**ASSIGNMENT:**
Without the pictures, write out every entry that follows exactly.

**INPUT DATA:**
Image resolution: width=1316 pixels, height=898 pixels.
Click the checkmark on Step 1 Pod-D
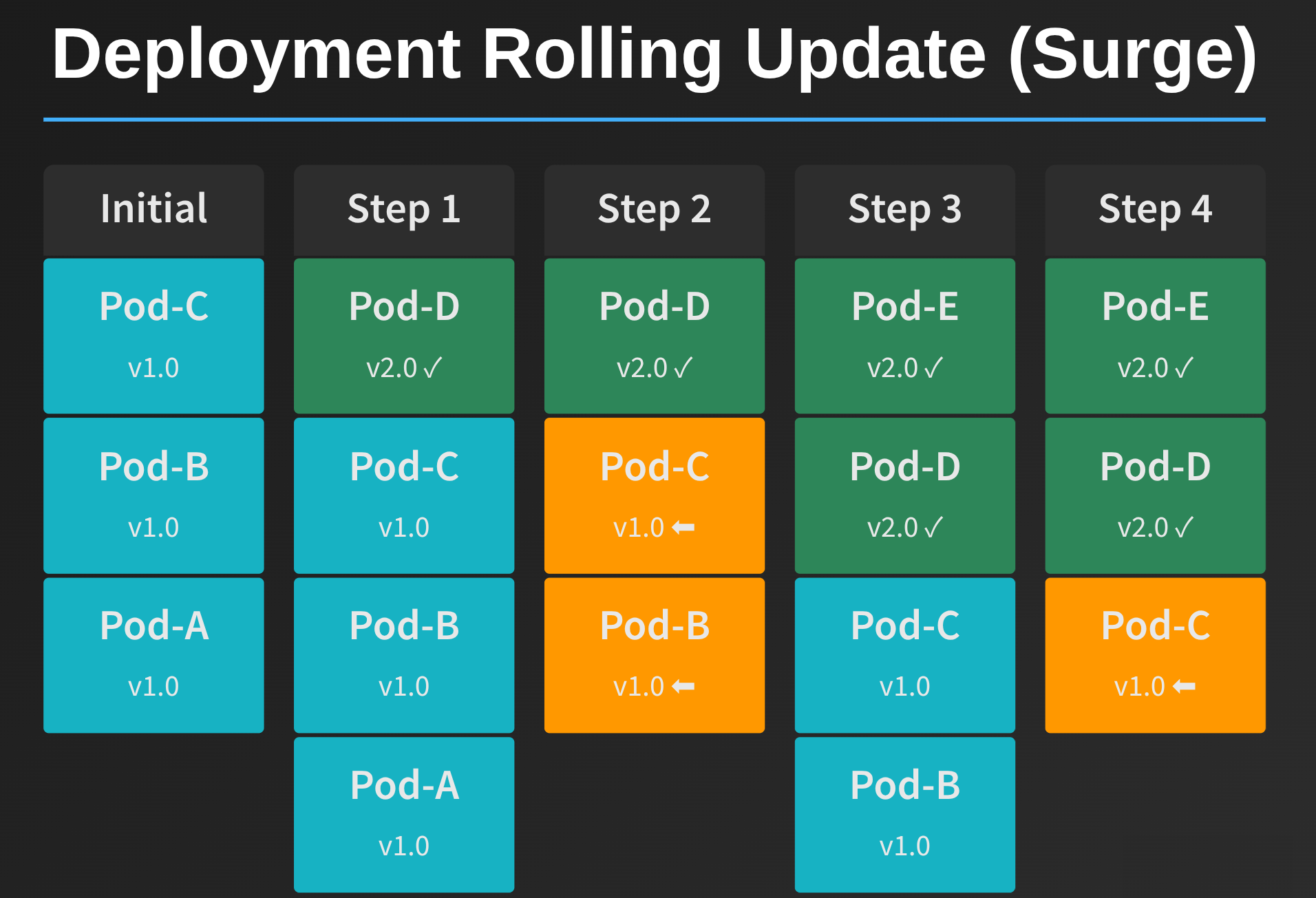point(433,368)
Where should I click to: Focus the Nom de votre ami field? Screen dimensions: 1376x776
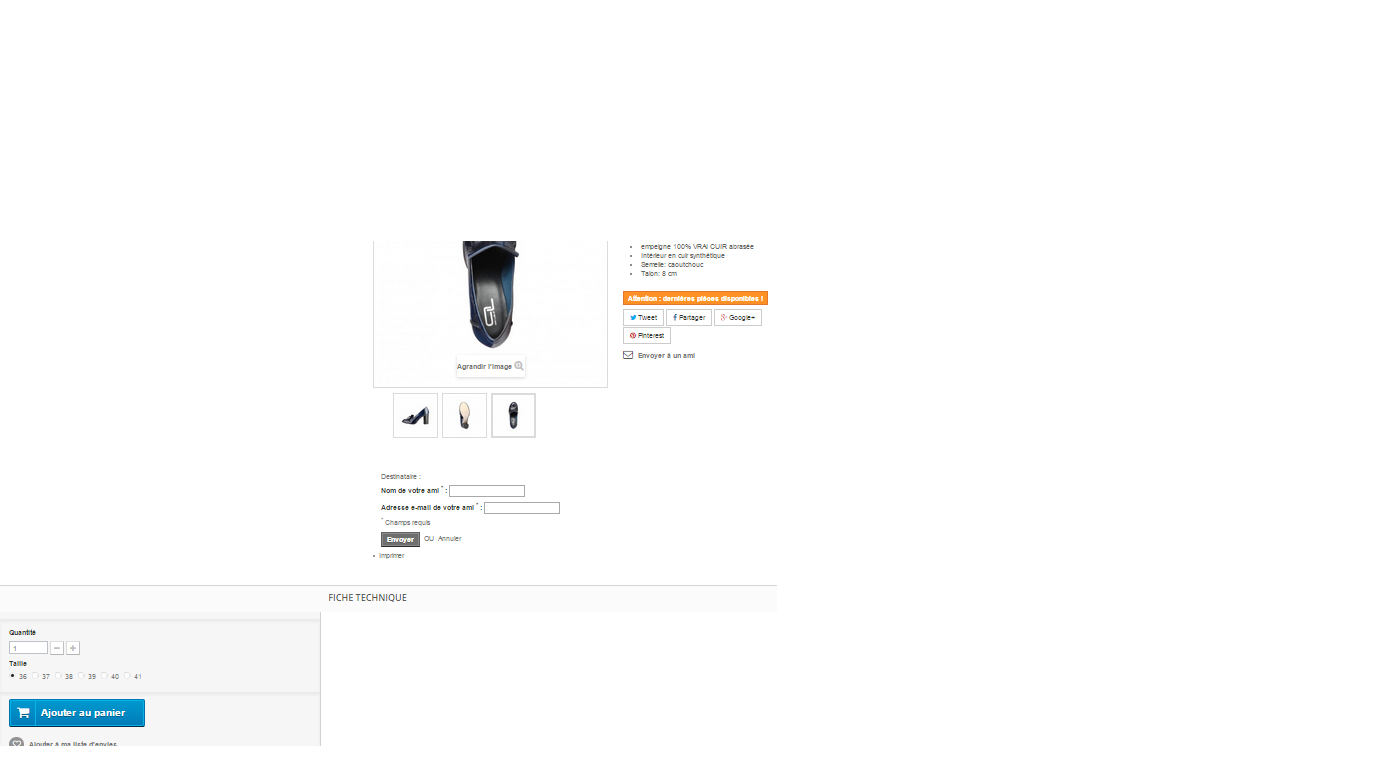pos(487,491)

**ANSWER SPACE:**
Image resolution: width=1316 pixels, height=898 pixels.
Click the checkmark on Step 1 Pod-D
point(433,368)
Where should I click to: Focus the Nom de votre ami field? Screen dimensions: 1376x776
pos(487,491)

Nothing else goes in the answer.